START Source data

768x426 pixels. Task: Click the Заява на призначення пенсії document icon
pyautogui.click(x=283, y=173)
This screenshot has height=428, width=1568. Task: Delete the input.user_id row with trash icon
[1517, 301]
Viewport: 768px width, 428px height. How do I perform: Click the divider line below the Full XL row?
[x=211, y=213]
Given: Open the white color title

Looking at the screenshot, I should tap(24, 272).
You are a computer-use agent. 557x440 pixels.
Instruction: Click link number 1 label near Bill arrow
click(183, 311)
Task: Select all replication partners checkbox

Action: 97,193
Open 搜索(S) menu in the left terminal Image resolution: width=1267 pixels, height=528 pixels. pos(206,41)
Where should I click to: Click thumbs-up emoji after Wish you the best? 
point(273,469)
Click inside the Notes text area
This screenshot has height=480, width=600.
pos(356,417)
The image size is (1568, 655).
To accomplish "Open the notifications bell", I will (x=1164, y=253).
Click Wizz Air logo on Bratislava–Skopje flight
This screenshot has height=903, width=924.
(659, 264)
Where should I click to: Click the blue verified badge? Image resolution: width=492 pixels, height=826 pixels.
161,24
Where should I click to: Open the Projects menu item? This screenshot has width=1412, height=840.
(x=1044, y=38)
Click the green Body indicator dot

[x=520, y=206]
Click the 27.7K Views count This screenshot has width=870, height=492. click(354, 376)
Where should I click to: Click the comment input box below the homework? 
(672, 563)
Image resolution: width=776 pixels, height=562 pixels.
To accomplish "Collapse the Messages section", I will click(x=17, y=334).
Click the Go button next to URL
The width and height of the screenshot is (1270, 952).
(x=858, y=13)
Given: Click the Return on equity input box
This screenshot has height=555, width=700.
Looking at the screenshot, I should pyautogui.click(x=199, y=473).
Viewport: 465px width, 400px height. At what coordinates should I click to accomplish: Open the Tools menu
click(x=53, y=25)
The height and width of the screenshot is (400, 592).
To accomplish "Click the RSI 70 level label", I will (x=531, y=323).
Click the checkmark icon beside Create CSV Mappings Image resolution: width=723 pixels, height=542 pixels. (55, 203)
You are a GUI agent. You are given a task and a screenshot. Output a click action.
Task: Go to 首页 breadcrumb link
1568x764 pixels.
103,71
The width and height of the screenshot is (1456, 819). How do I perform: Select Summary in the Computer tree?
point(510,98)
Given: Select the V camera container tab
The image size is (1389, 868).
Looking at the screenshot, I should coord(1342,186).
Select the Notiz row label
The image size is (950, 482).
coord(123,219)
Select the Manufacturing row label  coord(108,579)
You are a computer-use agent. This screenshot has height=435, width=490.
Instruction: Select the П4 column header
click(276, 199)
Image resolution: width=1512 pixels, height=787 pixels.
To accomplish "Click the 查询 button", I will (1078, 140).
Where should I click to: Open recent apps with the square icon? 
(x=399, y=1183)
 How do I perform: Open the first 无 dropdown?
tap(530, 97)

END Source data

Task:
Your answer should be the lines from the one containing "Click the 27.7K" to the end of the entries above, restated exactly and alone.

Written response:
Click the 27.7K Views count This screenshot has width=870, height=492. click(354, 376)
Where should I click to: Click the comment input box below the homework? 
(672, 563)
Image resolution: width=776 pixels, height=562 pixels.
To accomplish "Collapse the Messages section", I will click(x=17, y=334).
Click the Go button next to URL
The width and height of the screenshot is (1270, 952).
(x=858, y=13)
Given: Click the Return on equity input box
This screenshot has height=555, width=700.
Looking at the screenshot, I should pyautogui.click(x=199, y=473).
Viewport: 465px width, 400px height. At what coordinates should I click to accomplish: Open the Tools menu
click(x=53, y=25)
The height and width of the screenshot is (400, 592).
To accomplish "Click the RSI 70 level label", I will (x=531, y=323).
Click the checkmark icon beside Create CSV Mappings Image resolution: width=723 pixels, height=542 pixels. (55, 203)
You are a GUI agent. You are given a task and a screenshot. Output a click action.
Task: Go to 首页 breadcrumb link
1568x764 pixels.
103,71
The width and height of the screenshot is (1456, 819). How do I perform: Select Summary in the Computer tree?
point(510,98)
Given: Select the V camera container tab
The image size is (1389, 868).
Looking at the screenshot, I should coord(1342,186).
Select the Notiz row label
The image size is (950, 482).
coord(123,219)
Select the Manufacturing row label  coord(108,579)
You are a computer-use agent. This screenshot has height=435, width=490.
Instruction: Select the П4 column header
click(276, 199)
Image resolution: width=1512 pixels, height=787 pixels.
To accomplish "Click the 查询 button", I will (1078, 140).
Where should I click to: Open recent apps with the square icon? 
(x=399, y=1183)
 How do I perform: Open the first 无 dropdown?
tap(530, 97)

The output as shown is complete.